Yes it affects them.
Judges are pursuing their vocation as a career and there are career paths within the judicial system just as there are in every other career. Screw up too many times and your career ends at your present level.
Judges are also professionals and most take professional pride in doing their jobs well. Having a decision overturned is professionally embarrassing.
As a matter of public policy, there is no sanction that is directly applied to the judge otherwise judges would be too cautious to make decisions. Anyone who makes professional decisions will get them wrong from time to time - they generally are not punished.
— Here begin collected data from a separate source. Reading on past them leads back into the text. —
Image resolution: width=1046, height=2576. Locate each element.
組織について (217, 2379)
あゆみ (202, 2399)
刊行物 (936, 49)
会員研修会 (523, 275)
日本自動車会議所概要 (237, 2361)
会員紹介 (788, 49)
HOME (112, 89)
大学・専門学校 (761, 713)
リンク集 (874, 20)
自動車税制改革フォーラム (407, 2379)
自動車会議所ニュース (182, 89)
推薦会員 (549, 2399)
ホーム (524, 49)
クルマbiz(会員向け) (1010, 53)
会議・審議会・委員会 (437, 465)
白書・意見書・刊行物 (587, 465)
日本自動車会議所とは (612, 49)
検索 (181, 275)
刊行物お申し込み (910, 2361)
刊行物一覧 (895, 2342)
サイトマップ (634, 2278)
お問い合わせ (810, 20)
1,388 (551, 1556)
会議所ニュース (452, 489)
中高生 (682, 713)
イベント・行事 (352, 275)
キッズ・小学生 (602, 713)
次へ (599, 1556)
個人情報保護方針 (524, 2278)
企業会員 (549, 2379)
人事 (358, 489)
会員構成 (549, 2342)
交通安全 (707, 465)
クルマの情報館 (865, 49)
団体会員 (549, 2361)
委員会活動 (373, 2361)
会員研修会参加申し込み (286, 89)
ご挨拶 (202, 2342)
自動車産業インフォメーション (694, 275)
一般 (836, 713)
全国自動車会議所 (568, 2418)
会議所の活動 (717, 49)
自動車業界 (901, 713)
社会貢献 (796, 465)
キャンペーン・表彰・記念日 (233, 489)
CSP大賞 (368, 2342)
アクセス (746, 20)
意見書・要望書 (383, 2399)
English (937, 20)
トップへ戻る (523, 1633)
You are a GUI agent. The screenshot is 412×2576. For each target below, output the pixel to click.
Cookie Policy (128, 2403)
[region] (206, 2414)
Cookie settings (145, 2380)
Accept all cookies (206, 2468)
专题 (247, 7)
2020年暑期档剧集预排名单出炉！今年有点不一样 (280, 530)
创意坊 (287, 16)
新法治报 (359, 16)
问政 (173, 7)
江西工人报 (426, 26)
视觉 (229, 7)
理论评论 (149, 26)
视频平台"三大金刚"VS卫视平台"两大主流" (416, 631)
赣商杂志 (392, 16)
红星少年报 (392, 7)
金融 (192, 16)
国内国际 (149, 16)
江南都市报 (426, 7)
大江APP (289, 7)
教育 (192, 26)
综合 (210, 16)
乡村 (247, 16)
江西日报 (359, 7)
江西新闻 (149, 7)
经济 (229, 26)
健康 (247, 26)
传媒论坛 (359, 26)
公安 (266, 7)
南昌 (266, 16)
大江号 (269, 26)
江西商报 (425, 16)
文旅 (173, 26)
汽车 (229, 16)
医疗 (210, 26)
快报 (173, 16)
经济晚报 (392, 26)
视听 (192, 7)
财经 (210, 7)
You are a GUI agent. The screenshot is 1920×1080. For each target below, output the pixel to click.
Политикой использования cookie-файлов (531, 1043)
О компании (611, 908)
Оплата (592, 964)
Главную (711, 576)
That said there are judicial errors that stem from making the wrong judgement (so to say) call and judicial errors that stem from royally screwing up. The former are far less damaging than the latter. For an example of the former, a judge is applying a relatively new statute for which there have been no other decisions and interprets the legislation in a reasonable way but one the appeal court disagrees with. For an example of the latter, deciding the matter on a basis which neither party put before the court and which the judge did not draw to the parties attention during the trial - as a common law country, the New Zealand legal system is adversarial: the court exists to decide the dispute between the parties on the basis the parties argue, not to go on a "frolic of its own".
In addition, appeal courts can only overrule a decision if the judge has made an error of law, not if they have made an error of fact. A judge is allowed to be wrong about the facts but not about the law. In practice, the distinction is not trivial.
In a jury trial, the jury decides the facts, the judge decides the law - appeals can only be on the basis of what the judge did, not on the basis of what the jury did (barring egregious misconduct by the jury). In a judge only trial the judge decides both but an appeal can only be on matters of law.